After all, he coached the Carolina Panthers to their first Super Bowl appearance and led the Denver Broncos out of the mess created by Josh McDaniels before turning his attention towards the Bears, a team that took significant steps backward in the two years Marc Trestman was in charge.
But three years into his four-year deal with Chicago, Fox’s teams look nothing like what his previous turn-around jobs.
One reason the Bears look to be taking a step backwards in a second straight season is because of an explosion of penalties – many of which have been silly, unnecessary, or flat-out stupid. Indeed, according to The Football Database, the Bears have committed the 12th most penalties in football in 2017. Wonderful.
And make no mistake, the Bears’ undisciplined play has been costly and frequent. The Bears’ five false starts this season rank 12th most in the NFL, while the team’s seven offensive holding penalties are tied for the third most. Defensive holding has also been a bug-a-boo for the Bears, as their eight such penalties are tied for the second most in the league.
Worse, this seems to be a continuation of a problem from 2016.
The 2016 Bears also committed the 12th most penalties in the NFL. They had the ninth most false starts, called for the third most for offensive holding, dinged the 11th most times for defensive pass interference, and flagged for the most roughing the passer and illegal contact penalties. As a point of comparison, the 2015 Bears (Fox’s first season) committed the seventh fewest penalties in football (so clearly this is trending in the wrong direction).
And it’s these sort of shooting-yourself-in-the-foot mistakes that make the actual team problems stand out even more. In other word, we all know accruing penalties is bad, but piling them up to this extent really compounds problems for a team with an already thin margin for error …

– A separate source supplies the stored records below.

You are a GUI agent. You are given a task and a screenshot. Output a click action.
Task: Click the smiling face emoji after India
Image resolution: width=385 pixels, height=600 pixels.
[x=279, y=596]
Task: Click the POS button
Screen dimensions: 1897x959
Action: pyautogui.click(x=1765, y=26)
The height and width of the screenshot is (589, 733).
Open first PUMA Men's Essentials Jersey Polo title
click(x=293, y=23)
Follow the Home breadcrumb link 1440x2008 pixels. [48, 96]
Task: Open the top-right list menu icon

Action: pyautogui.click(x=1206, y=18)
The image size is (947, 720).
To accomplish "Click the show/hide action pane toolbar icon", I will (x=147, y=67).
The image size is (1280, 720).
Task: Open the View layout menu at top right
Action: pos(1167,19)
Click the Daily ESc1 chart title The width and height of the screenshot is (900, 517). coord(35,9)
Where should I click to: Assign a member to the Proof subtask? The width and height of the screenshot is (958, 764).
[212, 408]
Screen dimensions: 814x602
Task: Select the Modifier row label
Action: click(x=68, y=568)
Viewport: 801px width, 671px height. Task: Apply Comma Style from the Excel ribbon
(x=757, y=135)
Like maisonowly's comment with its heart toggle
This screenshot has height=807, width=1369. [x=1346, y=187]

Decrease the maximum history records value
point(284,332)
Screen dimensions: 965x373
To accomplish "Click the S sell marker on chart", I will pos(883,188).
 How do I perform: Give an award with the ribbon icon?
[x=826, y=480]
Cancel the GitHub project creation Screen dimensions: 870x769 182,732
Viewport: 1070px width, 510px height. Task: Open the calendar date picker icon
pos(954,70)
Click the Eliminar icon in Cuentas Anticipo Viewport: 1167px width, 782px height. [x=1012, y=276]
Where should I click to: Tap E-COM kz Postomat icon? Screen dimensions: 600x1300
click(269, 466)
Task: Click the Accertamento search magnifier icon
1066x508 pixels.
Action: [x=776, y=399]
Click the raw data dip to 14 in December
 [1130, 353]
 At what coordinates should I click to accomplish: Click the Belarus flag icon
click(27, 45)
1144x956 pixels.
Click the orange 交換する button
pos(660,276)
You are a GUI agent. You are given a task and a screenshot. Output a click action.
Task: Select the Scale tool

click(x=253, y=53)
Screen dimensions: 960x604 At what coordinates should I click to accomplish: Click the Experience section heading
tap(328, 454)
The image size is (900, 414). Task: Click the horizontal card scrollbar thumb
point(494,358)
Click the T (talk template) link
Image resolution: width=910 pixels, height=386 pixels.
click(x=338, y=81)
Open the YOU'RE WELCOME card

… And it might even give off the vibe of a coach losing his team. Couple the explosion in penalties with Marcus Cooper’s recent mental gaffe and the outspokenness of some players asking for change, and it won’t be long before it’s asked whether or not Fox has lost control of his locker room.
If there is one simple way for the Bears to make Mitch Trubisky’s transition into life as a starter easier, it would be to clean up the undisciplined play that has plagued this team for the last 20 games or so. If Fox can right the ship in this one area – something that feels at least somewhat within his control – it could go a long way toward making the necessary improvements.